## The input
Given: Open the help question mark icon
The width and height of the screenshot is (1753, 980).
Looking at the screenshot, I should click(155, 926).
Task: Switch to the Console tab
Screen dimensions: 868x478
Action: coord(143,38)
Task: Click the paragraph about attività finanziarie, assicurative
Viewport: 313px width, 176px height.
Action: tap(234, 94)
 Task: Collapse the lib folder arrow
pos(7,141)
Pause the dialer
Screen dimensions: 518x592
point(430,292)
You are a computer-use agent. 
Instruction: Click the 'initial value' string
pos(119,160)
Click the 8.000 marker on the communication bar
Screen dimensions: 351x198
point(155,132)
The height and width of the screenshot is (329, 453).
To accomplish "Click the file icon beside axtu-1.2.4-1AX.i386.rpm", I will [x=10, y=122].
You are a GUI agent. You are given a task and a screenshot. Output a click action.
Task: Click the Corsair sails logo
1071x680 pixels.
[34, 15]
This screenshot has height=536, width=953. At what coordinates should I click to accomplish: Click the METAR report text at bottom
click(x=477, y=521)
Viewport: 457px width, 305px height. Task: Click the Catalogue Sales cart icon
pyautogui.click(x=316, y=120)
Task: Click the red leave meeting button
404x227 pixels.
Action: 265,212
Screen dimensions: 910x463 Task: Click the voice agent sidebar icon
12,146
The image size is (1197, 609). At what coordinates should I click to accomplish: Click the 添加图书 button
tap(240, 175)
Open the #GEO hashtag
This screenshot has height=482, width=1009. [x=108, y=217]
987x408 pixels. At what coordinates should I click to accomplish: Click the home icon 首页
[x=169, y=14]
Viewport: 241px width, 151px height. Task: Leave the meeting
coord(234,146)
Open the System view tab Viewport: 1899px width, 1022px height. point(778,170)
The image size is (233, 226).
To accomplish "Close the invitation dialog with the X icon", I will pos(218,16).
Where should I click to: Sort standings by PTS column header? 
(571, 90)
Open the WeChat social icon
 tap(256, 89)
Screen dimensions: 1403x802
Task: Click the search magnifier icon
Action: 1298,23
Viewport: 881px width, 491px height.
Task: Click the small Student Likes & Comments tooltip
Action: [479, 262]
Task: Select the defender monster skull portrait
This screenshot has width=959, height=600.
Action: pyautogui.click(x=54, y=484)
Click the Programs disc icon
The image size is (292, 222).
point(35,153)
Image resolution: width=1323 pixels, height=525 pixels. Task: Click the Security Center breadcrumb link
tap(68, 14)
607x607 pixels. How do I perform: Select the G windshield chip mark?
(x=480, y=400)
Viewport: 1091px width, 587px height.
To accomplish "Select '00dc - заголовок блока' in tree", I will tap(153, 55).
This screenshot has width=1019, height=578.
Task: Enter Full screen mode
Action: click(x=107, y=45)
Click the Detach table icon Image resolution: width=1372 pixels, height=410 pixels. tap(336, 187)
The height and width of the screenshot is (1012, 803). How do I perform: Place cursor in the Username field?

## Required action
Your response should hold only an exact copy of the lines above, from the one containing "Screen dimensions: 910x463" through the end of the entries.

## Response to this exercise
Screen dimensions: 910x463 Task: Click the voice agent sidebar icon
12,146
The image size is (1197, 609). At what coordinates should I click to accomplish: Click the 添加图书 button
tap(240, 175)
Open the #GEO hashtag
This screenshot has height=482, width=1009. [x=108, y=217]
987x408 pixels. At what coordinates should I click to accomplish: Click the home icon 首页
[x=169, y=14]
Viewport: 241px width, 151px height. Task: Leave the meeting
coord(234,146)
Open the System view tab Viewport: 1899px width, 1022px height. point(778,170)
The image size is (233, 226).
To accomplish "Close the invitation dialog with the X icon", I will pos(218,16).
Where should I click to: Sort standings by PTS column header? 
(571, 90)
Open the WeChat social icon
 tap(256, 89)
Screen dimensions: 1403x802
Task: Click the search magnifier icon
Action: 1298,23
Viewport: 881px width, 491px height.
Task: Click the small Student Likes & Comments tooltip
Action: [479, 262]
Task: Select the defender monster skull portrait
This screenshot has width=959, height=600.
Action: pyautogui.click(x=54, y=484)
Click the Programs disc icon
The image size is (292, 222).
point(35,153)
Image resolution: width=1323 pixels, height=525 pixels. Task: Click the Security Center breadcrumb link
tap(68, 14)
607x607 pixels. How do I perform: Select the G windshield chip mark?
(x=480, y=400)
Viewport: 1091px width, 587px height.
To accomplish "Select '00dc - заголовок блока' in tree", I will tap(153, 55).
This screenshot has width=1019, height=578.
Task: Enter Full screen mode
Action: click(x=107, y=45)
Click the Detach table icon Image resolution: width=1372 pixels, height=410 pixels. tap(336, 187)
The height and width of the screenshot is (1012, 803). How do I perform: Place cursor in the Username field?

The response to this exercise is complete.